Use recovery procedures when a node is stuck, corrupted, out of disk, badly lagged, or unable to reconnect to peers.
Recovery paths
| Situation | First response |
|---|
| Node is far behind | Check peers and consider state sync. |
| State sync failed | Reset and retry with a fresh trusted height and hash. |
| Disk is full | Stop the service, increase disk capacity, and restart after confirming data integrity. |
| Config is invalid | Restore the last known-good config and validate network-specific values. |
| Validator risk | Stop and follow validator-specific key and slashing safety procedures. |
Reset and retry
For a non-validator node that can safely discard local block data, stop the process and reset the local chain database before retrying state sync or normal block sync. This targeted reset keeps the managed install and node home. Use the node home for the machine you are repairing.
ctmd comet unsafe-reset-all --home ~/.ctmd
Linux service installs usually use /var/lib/ctmd instead of ~/.ctmd:
sudo systemctl stop ctmd.service
sudo -u ctmd ctmd comet unsafe-reset-all --home /var/lib/ctmd
sudo systemctl start ctmd.service
Do not run reset commands on validator infrastructure without confirming key safety, double-signing risk, and whether state can be safely discarded.
deploy.sh reset is more destructive than unsafe-reset-all: it removes the managed install, node home, service/cache, and Linux system user/group so a clean install can start over.
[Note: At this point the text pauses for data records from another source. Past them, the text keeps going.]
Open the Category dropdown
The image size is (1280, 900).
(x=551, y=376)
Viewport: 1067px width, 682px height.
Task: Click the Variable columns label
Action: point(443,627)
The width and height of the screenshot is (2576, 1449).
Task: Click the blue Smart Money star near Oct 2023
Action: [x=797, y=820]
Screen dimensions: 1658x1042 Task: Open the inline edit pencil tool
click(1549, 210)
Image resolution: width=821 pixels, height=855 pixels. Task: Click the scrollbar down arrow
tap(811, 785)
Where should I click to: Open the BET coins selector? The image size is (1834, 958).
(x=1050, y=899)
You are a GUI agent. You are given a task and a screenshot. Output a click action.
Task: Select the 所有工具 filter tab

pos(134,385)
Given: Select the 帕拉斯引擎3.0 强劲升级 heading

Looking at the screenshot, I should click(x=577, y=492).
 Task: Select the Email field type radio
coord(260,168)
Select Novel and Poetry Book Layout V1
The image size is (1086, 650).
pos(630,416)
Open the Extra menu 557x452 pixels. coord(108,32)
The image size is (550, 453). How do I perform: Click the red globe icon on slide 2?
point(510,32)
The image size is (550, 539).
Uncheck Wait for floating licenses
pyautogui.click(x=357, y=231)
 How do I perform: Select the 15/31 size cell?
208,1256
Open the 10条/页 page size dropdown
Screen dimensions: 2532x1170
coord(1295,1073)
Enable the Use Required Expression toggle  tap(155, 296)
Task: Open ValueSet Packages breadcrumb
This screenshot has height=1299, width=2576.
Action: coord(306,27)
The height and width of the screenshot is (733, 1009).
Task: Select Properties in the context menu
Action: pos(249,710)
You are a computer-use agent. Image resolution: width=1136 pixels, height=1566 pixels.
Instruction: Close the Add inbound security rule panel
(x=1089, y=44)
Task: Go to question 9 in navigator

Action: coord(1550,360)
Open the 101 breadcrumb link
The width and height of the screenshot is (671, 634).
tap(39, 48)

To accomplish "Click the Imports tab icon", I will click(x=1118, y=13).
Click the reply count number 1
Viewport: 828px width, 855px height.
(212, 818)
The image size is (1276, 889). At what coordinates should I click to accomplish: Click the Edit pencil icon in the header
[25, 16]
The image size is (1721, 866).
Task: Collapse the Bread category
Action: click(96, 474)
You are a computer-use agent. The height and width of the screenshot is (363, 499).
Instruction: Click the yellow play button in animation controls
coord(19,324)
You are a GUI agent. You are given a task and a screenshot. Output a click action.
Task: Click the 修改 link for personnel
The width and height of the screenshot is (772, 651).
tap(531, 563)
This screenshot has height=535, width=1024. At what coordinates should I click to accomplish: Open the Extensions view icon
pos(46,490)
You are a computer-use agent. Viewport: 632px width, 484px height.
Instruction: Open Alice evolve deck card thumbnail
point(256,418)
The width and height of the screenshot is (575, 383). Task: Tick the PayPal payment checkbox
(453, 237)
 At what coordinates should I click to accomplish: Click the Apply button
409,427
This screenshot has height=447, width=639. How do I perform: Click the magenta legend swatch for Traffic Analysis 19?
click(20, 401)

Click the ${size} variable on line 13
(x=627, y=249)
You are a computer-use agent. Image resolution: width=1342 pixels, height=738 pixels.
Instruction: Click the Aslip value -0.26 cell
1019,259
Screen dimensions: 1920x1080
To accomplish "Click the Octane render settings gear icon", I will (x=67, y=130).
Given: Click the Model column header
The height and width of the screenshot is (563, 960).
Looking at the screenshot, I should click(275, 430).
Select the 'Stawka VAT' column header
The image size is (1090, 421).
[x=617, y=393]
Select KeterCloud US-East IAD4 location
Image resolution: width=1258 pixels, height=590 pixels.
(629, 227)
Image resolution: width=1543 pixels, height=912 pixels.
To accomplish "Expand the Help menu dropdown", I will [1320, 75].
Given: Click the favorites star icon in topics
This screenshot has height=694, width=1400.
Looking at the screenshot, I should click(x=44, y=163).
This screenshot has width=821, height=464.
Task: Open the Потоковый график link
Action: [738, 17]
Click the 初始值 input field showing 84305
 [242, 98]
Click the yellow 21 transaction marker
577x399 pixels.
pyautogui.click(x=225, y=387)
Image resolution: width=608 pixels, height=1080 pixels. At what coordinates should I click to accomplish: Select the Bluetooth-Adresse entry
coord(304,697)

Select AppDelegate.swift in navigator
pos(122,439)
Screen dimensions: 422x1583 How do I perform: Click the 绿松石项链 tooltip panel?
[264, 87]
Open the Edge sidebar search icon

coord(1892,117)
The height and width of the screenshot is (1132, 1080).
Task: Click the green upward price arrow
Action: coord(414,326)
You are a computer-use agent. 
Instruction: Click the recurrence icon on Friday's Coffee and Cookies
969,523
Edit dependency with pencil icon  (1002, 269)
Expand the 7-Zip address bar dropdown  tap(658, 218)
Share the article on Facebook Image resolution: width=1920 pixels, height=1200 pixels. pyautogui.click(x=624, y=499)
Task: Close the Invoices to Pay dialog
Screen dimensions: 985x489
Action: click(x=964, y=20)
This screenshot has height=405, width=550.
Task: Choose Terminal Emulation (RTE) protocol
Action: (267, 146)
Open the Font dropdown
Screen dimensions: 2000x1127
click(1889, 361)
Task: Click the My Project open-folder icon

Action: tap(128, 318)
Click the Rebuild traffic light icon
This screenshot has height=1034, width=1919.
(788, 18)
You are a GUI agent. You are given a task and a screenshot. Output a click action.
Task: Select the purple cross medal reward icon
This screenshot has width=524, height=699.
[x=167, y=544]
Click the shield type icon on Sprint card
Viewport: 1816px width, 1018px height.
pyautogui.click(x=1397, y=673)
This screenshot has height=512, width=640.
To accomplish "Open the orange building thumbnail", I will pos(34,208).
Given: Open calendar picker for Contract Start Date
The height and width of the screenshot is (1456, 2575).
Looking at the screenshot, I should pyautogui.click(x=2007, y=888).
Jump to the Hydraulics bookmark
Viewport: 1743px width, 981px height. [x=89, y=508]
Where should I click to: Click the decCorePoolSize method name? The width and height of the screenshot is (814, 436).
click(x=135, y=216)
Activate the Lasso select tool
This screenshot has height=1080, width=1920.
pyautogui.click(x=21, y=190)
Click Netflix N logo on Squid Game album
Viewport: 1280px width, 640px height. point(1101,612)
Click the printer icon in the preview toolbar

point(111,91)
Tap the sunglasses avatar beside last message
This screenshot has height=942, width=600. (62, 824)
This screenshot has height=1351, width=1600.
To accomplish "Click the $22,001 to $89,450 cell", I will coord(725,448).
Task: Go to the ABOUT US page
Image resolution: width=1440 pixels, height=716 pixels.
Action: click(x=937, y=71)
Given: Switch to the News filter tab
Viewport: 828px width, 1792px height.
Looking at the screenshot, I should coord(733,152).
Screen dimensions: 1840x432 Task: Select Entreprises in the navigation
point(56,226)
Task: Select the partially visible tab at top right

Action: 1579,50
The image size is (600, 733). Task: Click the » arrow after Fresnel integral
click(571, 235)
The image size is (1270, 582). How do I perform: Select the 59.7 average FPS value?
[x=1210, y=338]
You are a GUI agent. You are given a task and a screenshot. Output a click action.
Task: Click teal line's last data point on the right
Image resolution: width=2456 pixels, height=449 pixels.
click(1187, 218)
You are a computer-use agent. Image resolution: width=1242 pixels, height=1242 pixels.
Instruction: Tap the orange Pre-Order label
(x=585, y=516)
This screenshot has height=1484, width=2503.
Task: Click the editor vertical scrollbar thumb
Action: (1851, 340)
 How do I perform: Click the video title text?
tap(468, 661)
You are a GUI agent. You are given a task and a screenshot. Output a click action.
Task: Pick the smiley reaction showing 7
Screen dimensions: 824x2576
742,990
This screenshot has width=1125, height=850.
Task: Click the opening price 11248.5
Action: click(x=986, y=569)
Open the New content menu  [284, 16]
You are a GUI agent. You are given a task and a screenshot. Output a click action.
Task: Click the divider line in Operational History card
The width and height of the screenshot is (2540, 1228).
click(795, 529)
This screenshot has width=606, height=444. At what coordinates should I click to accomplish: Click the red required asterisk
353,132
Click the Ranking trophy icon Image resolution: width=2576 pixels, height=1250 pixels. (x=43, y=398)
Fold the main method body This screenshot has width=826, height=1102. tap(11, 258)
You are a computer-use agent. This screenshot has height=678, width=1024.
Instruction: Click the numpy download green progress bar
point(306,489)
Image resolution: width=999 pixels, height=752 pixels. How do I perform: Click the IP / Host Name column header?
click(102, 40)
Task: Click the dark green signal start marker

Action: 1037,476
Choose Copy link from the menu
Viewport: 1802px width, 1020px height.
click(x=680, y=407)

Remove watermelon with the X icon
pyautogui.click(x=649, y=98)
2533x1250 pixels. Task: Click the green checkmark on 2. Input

Use it only when you intentionally want to discard the managed node home and local key material.
After recovery
After any reset or disk repair, confirm the node is advancing and connected:
curl -s http://127.0.0.1:26657/status | jq '.result.sync_info'
./deploy.sh status
If the node remains far behind, use State Sync for non-archive nodes or check Full Node Block Delivery for peer connectivity and block propagation issues.